The ruling overturns Texas Attorney General Ken Paxton's Nov. 17, 2022 decision to side with the university in denying the records.
On July 13, 2023, the Physicians Committee for Responsible Medicine, a Washington, D.C. based health advocacy group of more than 17,000 doctor members that encourages higher standards in research, filed a lawsuit seeking information on the "foster care study."
In the "foster care study," experimenters used mice in an attempt to mimic the effects of multiple foster placements on children within the foster care system. Baby mice were removed from their biological mothers at different intervals. Researchers tested the mice for "anxiety-like" behavior, killed them, and weighed their brains. Researchers concluded that mice who lived in one foster home, as opposed to two, were more "resilient."
Stephen Farghali, a research advocacy coordinator with the Physicians Committee, wrote in a Nov. 3, 2022, complaint to the chancellor of the Texas Tech University System, "Is killing 81 animals necessary to 'prove' that human children are better off not bouncing between multiple foster homes? Killing animals doesn't make it science.

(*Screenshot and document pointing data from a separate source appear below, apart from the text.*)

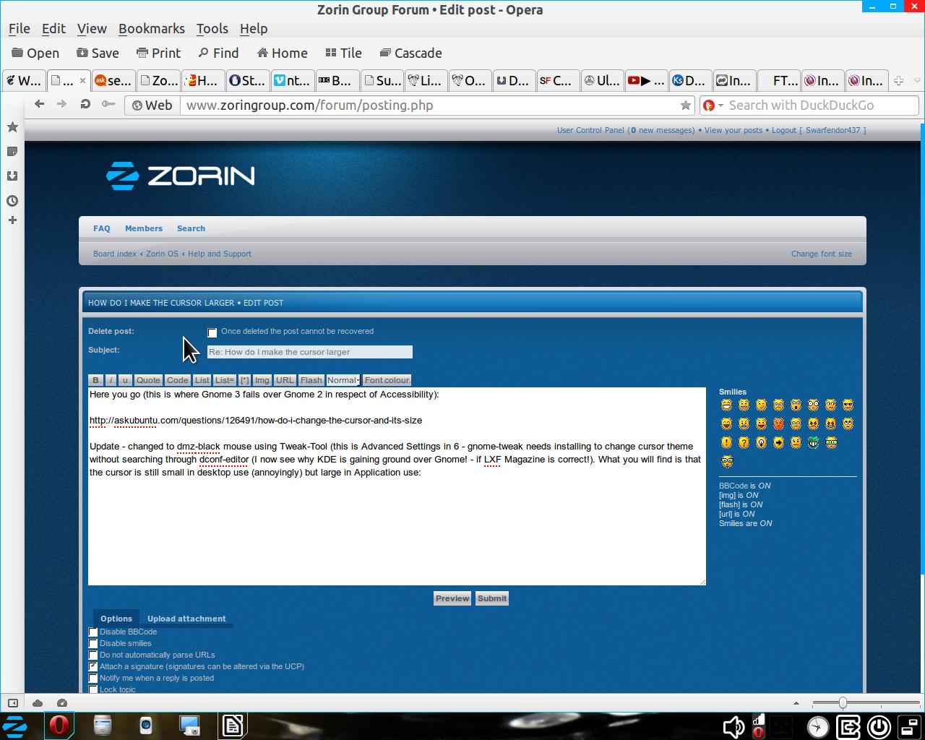Open the Normal font size dropdown
The image size is (925, 740).
(343, 380)
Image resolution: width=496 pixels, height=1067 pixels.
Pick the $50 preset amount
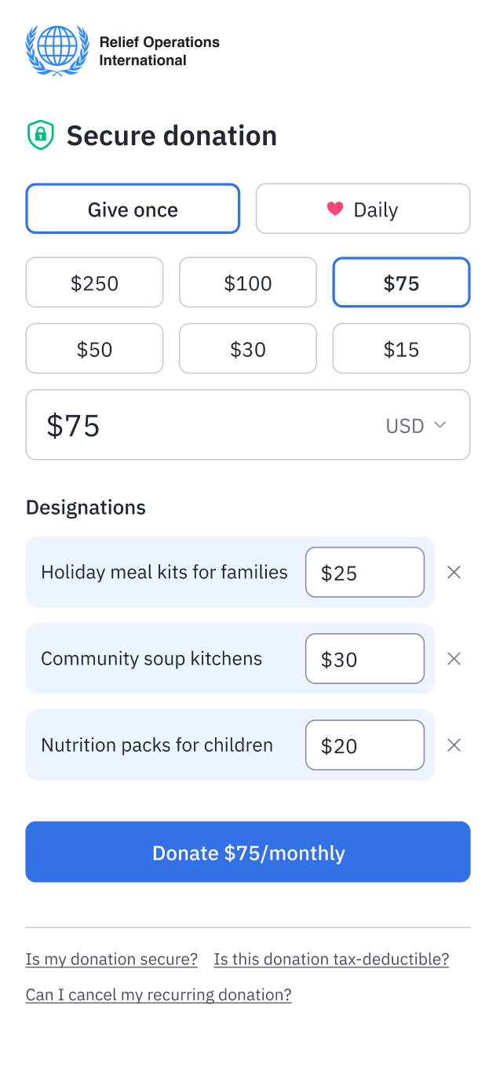pos(94,348)
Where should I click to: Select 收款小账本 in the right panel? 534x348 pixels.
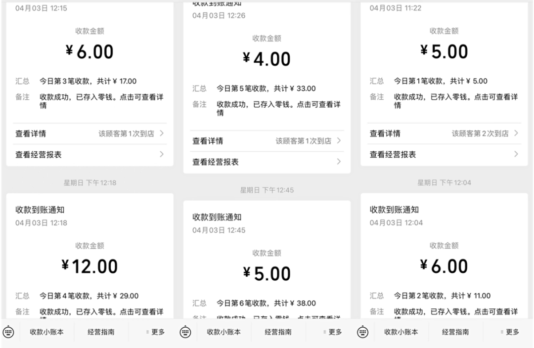click(x=401, y=332)
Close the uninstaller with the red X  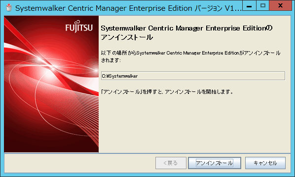(280, 5)
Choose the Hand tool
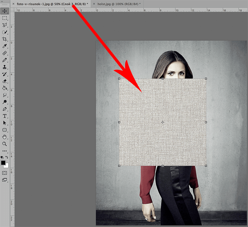This screenshot has width=248, height=227. tap(5, 137)
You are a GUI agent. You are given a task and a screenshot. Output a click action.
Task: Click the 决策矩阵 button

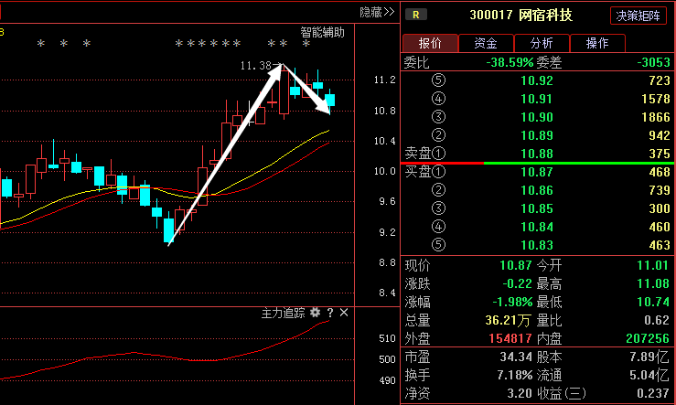[638, 16]
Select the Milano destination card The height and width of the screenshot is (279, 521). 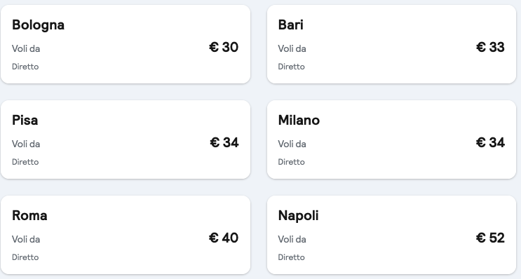[x=391, y=140]

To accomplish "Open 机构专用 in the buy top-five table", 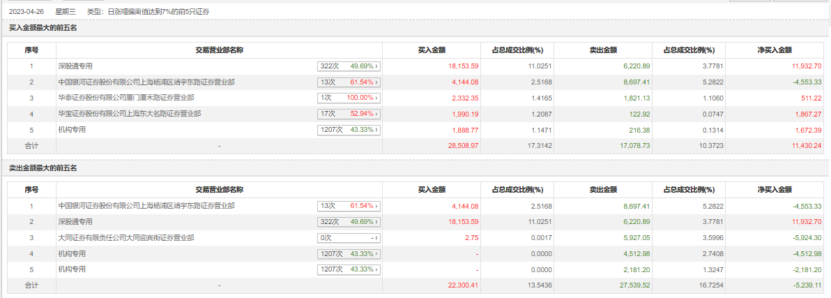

We think the public deserves to know how little these researchers value the lives of their animal research subjects."
The Physicians Committee filed a Texas Public Information Act request on Sept. 14, 2022, for Angelo State's Institutional Animal Care and Use Committee (IACUC) protocols and annual reports related to the "foster care study" to learn how the animals were used and treated.
The university denied the Physicians Committee's records request claiming that IACUCs are medical committees and their records are therefore exempt from disclosure under public records law.
In her ruling, Judge Walther wrote Angelo State's IACUC does not meet the legal definition of a medical committee, which is a committee of a medical school or health science center. "…[T]he information requested by Petitioner should be released and is not protected information," she wrote.
Deborah Press, associate general counsel with the Physicians Committee, said "This ruling shows that animal experimenters in Texas cannot invent loopholes to hide the indefensible things they're doing to animals."